The headline says it all. I hate myself so much. Why can I not ask for help? I feel so bad about myself. I went to ask for help and couldn’t speak my mind. What I said was bullshit and not the explanations that really are behind my failing. I just don’t want to see like I am looking for excuses. But truth is that I don’t know what else to do. Suicidal thoughts even cross my mind. How ridiculous. It’s all too much and I basically just pay the price for being emotionally disturbed. It’s too much too fight an eating disorder that I have learned to love so much, it’s hard to try to fix myself while trying to fix my husband at the same time, it’s hard to work 3jobs, still struggling and not being acknowledged. I know this class is really not what bothers me but I know it’s what makes everything to boil over. I’m just so disappointed in myself.
Hey Grace
Today I just found out that i have bulimia too. I thought i had rumination syndrome, but turns out that is a side effect that i got from bulimia.

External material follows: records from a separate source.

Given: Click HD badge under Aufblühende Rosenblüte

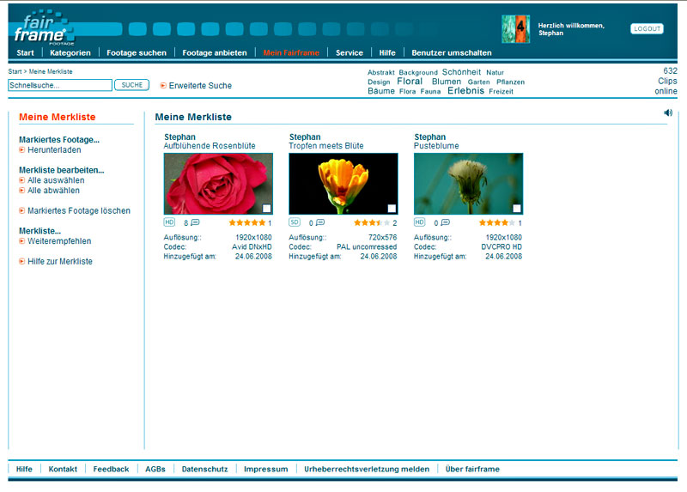Looking at the screenshot, I should [169, 222].
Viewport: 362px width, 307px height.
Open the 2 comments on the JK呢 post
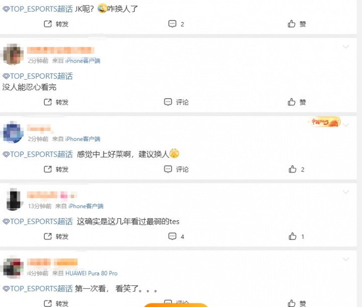tap(176, 24)
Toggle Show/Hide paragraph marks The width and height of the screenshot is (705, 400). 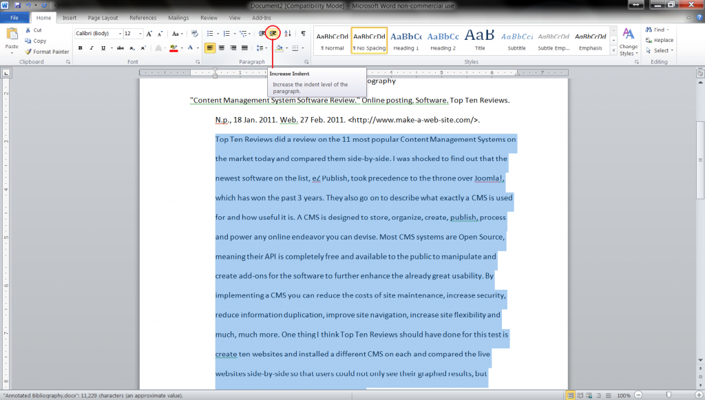point(302,33)
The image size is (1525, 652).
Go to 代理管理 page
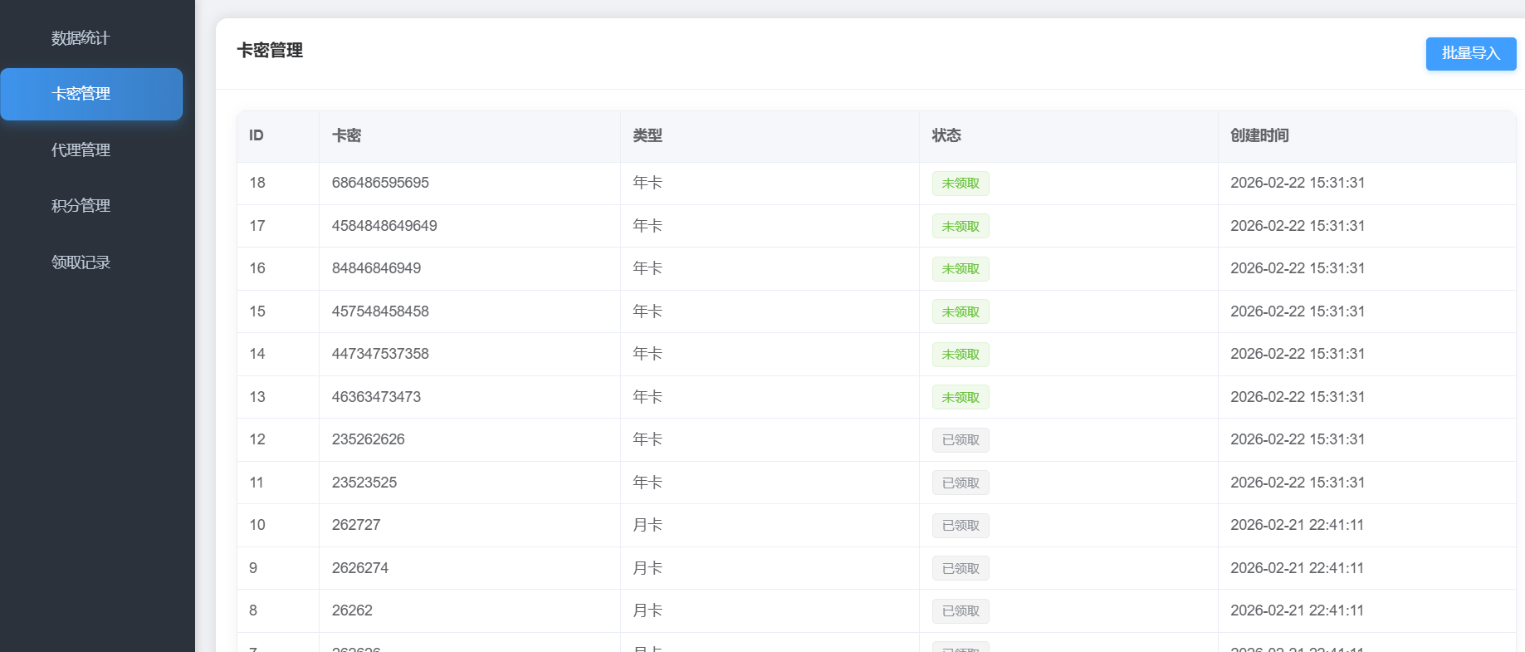[81, 150]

It feels really good to hear that I’m not the only one coping with this.
Let’s try to lose the weight. I think that it will make everything else in our lives so much better. Do whatever it takes.
Maybe spending half an hour at the beach and watching the sun set will help distract you from eating the entire day. I think that it shows how much life has to offer besides the immediate relief of food.

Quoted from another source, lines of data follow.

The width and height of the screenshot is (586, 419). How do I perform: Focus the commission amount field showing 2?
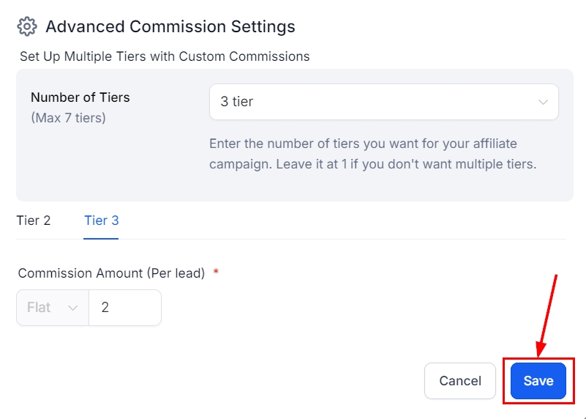(x=124, y=308)
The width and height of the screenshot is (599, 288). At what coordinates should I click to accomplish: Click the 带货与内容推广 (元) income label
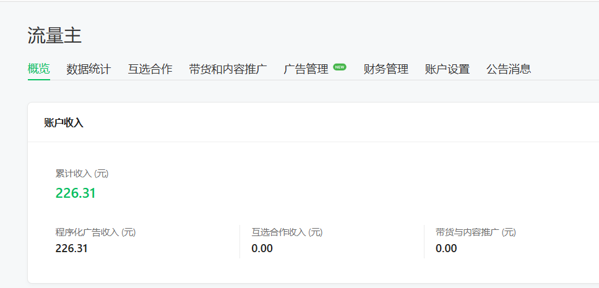coord(476,232)
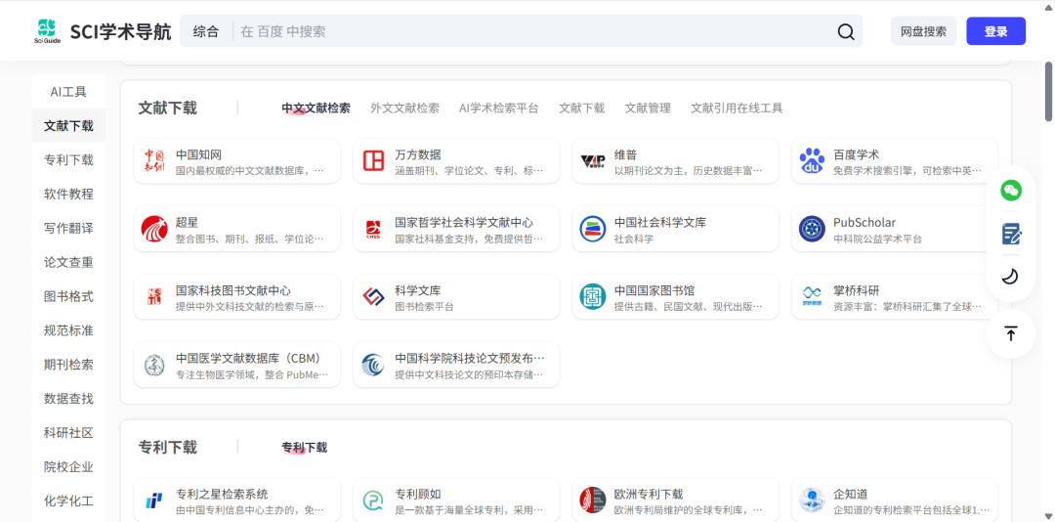Open the WeChat floating icon
The height and width of the screenshot is (522, 1055).
coord(1011,191)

Basically, keep trying. You’re not alone on this.
From your earlier posts, do you want to be anorexic, or at least mildly?
Roy (18)
Roy,
honestly, your post made me a bit upset.
I’m sorry to hear that you are bulimic and I hope you’ll get help to fight this.
As for me, I have had eating disorders since I was about 10. I was diagnosed with bulimia, anorexia and over-exercising. In my life, my weight has been everywhere from underweight to overweight, and I am very happy right now that I am in a healthy weight range. I do not want to lose weight. I also do not want to gain weight. I just want to be ok with myself. Being skinny never solved any of my problems. It’s an illusion and almost killed me.

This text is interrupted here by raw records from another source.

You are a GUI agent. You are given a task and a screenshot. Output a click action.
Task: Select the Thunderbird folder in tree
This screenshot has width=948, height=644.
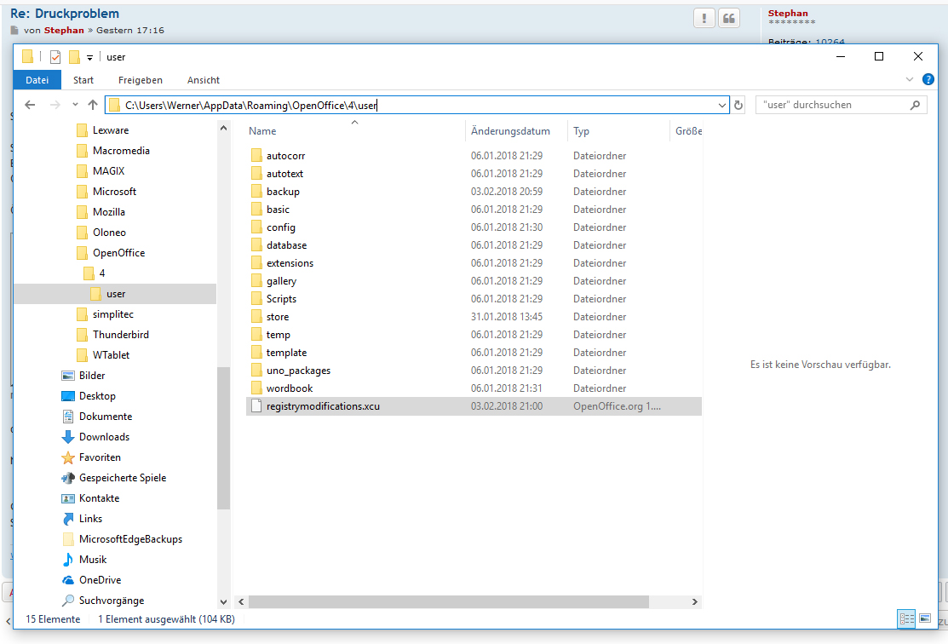pyautogui.click(x=120, y=335)
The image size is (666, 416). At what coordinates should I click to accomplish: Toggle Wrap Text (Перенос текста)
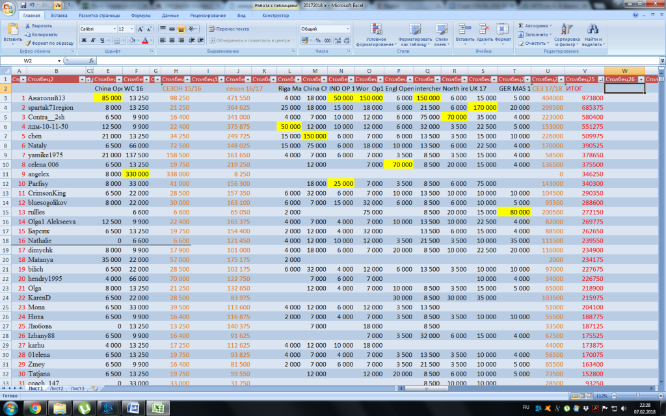[229, 29]
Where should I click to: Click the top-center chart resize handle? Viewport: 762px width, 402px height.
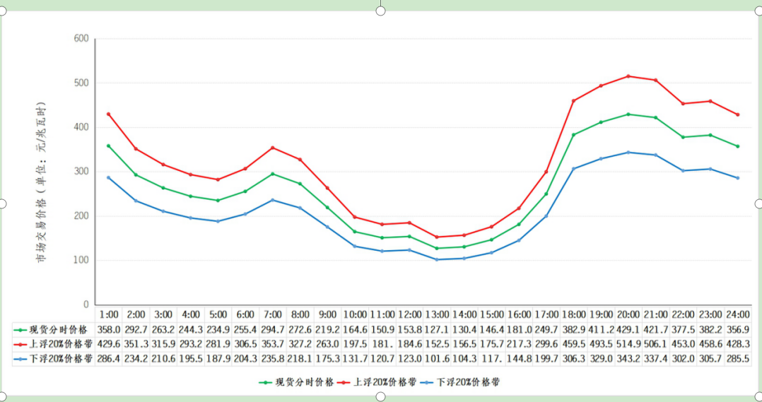[x=381, y=11]
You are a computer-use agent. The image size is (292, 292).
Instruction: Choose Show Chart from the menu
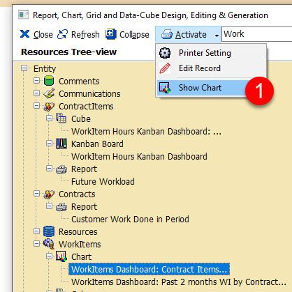(200, 88)
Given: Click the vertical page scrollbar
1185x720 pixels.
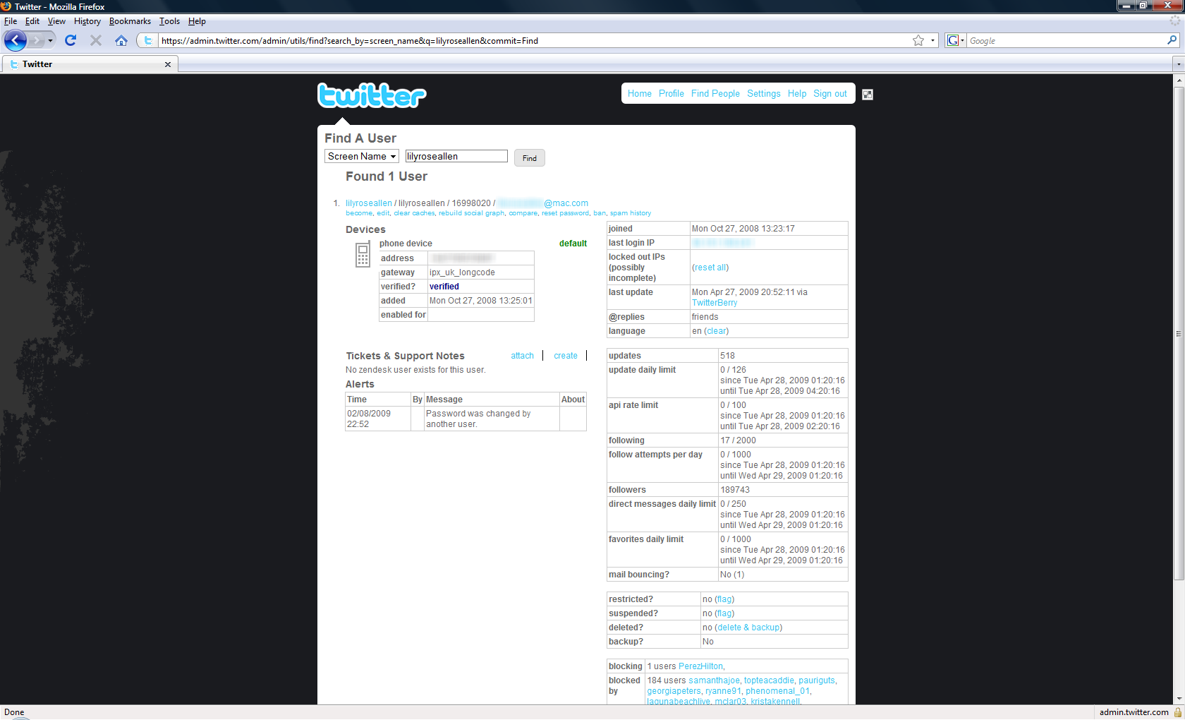Looking at the screenshot, I should pyautogui.click(x=1179, y=332).
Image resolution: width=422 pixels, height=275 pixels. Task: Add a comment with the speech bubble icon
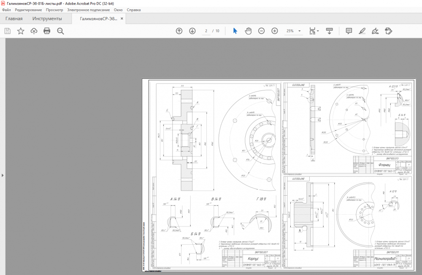[349, 31]

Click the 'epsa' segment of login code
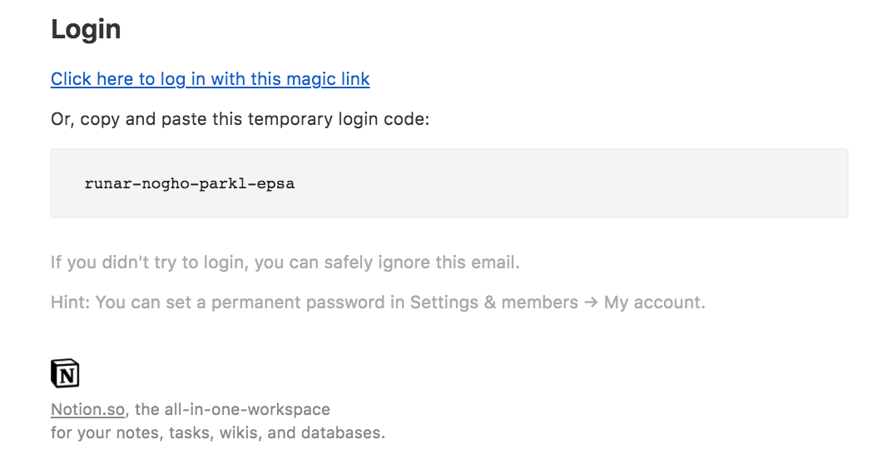[275, 183]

So NO! I do not want to be anorexic again. I have to be honest in that I would rather be anorexic than bulimic or overweight again though, but this is well is just sick.
I am working hard on accepting myself the way I am. I have already wasted half of my life being obsessed with being skinny.
And I hope that people will realize how destructive the desire to be skinny and perfect actually is and that people start having self-compassion. Not self-pity, but compassion for the human experience as it is.